** RECORDS FOR THE EXERCISE follows **
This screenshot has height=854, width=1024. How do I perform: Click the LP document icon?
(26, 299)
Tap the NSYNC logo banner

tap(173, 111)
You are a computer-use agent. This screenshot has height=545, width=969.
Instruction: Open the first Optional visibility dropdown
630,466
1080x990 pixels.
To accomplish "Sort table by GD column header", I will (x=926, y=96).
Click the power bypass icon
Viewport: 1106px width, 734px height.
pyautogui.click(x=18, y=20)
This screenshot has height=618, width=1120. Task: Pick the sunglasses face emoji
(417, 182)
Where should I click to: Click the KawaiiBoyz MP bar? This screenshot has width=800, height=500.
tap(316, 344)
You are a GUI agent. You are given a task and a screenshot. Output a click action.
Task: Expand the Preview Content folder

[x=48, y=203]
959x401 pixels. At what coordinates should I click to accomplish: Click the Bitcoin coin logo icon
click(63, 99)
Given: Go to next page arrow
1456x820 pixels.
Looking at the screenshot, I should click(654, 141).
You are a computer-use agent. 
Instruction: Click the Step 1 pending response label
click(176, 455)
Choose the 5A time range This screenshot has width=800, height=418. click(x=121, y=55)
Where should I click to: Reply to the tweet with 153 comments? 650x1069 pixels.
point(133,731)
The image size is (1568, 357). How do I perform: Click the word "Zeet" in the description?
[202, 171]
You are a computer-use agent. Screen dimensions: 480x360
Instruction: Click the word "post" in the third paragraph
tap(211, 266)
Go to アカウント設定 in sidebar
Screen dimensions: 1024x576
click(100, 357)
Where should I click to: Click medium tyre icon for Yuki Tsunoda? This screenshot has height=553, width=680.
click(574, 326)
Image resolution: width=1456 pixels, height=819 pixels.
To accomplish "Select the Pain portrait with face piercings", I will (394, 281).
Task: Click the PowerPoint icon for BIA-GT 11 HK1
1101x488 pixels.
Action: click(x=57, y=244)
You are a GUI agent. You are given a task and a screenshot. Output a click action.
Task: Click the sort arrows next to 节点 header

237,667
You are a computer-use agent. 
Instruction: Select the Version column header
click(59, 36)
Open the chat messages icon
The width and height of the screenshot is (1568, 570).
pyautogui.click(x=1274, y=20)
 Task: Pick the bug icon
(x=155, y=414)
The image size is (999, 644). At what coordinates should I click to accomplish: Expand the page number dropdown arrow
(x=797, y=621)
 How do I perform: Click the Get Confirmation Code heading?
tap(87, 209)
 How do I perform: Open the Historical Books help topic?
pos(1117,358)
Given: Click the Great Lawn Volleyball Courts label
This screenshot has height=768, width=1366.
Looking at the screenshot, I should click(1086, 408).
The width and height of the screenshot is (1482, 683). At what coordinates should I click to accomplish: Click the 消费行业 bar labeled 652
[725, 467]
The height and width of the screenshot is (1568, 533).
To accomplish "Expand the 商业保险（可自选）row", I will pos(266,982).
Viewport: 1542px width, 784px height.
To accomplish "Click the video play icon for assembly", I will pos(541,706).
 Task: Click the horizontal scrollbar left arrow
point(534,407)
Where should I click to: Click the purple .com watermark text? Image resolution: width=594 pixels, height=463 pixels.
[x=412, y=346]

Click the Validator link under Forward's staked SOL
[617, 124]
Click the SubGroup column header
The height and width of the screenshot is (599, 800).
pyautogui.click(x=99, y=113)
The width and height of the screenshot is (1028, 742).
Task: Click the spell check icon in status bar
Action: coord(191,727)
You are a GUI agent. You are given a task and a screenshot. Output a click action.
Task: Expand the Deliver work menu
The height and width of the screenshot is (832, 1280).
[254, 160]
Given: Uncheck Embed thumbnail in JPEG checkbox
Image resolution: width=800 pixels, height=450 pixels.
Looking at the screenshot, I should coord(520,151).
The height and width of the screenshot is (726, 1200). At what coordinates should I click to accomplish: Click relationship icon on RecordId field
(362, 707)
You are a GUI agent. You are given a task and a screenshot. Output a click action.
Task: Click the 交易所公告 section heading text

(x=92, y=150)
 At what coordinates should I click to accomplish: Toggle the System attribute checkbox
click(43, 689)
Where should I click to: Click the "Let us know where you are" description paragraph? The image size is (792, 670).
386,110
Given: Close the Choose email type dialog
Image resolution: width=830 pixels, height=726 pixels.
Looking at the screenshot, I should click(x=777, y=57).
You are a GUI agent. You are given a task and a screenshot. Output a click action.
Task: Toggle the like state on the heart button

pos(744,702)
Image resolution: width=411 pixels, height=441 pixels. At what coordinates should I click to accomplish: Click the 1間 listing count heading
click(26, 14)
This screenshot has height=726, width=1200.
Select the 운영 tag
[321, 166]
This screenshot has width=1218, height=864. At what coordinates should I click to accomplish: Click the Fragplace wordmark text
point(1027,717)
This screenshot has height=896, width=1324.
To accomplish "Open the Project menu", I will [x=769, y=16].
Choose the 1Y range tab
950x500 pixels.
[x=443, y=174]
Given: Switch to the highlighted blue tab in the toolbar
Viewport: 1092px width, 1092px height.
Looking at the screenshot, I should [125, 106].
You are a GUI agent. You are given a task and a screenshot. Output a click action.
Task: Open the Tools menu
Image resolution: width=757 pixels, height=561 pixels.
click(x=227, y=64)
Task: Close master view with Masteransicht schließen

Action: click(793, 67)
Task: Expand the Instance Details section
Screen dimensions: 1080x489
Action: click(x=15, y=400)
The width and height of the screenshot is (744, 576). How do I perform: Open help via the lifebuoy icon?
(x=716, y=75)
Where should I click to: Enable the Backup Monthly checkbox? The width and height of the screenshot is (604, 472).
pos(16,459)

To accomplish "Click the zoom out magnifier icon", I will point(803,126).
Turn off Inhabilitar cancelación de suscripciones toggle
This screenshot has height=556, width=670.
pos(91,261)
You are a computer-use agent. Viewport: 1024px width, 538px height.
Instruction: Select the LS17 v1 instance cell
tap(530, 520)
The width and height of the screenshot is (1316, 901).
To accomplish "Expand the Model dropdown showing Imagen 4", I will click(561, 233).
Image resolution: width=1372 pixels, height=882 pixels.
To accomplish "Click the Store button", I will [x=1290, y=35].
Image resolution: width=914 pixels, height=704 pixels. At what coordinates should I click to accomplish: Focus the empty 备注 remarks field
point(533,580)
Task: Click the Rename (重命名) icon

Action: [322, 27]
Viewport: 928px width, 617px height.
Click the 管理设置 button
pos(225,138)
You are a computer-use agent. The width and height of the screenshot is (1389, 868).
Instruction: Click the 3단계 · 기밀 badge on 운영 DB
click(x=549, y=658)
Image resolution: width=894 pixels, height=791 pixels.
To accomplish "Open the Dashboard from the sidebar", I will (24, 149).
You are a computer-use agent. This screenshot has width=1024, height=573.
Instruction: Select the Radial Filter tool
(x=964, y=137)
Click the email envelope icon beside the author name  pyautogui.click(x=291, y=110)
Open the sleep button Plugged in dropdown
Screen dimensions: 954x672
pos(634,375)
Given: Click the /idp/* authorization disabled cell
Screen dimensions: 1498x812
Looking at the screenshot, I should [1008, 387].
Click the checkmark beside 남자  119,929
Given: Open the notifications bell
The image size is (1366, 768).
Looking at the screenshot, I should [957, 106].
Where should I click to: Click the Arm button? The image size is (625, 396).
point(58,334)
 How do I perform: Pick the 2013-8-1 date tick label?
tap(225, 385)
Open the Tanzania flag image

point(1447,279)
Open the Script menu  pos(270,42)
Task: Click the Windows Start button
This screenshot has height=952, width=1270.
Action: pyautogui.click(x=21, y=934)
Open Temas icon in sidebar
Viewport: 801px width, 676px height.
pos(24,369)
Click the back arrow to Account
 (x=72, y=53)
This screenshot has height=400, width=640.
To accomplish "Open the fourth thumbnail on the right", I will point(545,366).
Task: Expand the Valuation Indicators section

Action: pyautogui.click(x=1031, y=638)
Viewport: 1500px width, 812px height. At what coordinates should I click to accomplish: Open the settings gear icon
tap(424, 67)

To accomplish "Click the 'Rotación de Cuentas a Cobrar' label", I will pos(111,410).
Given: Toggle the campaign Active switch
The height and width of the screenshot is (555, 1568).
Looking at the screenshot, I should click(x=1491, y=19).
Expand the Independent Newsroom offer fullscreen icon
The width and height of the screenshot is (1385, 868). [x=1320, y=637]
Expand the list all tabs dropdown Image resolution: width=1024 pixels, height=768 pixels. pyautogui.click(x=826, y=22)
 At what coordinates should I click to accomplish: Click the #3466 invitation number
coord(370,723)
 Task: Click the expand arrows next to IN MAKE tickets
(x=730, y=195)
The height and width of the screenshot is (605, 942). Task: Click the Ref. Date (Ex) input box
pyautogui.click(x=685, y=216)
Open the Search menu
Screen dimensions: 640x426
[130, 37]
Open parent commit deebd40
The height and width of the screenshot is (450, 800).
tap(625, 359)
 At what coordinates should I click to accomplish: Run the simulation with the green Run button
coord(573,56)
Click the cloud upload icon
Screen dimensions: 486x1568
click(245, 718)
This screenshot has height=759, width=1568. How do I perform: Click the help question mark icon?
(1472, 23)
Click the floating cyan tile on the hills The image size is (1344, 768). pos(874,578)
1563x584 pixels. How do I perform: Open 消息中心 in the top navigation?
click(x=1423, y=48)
** End of RECORDS FOR THE EXERCISE **
Leave out every line above except those from the line with "Task: Pick the bug icon" up to and including the line with "Given: Click the Great", and copy those exactly.

*EXERCISE RESPONSE:*
 Task: Pick the bug icon
(x=155, y=414)
The image size is (999, 644). At what coordinates should I click to accomplish: Expand the page number dropdown arrow
(x=797, y=621)
 How do I perform: Click the Get Confirmation Code heading?
tap(87, 209)
 How do I perform: Open the Historical Books help topic?
pos(1117,358)
Given: Click the Great Lawn Volleyball Courts label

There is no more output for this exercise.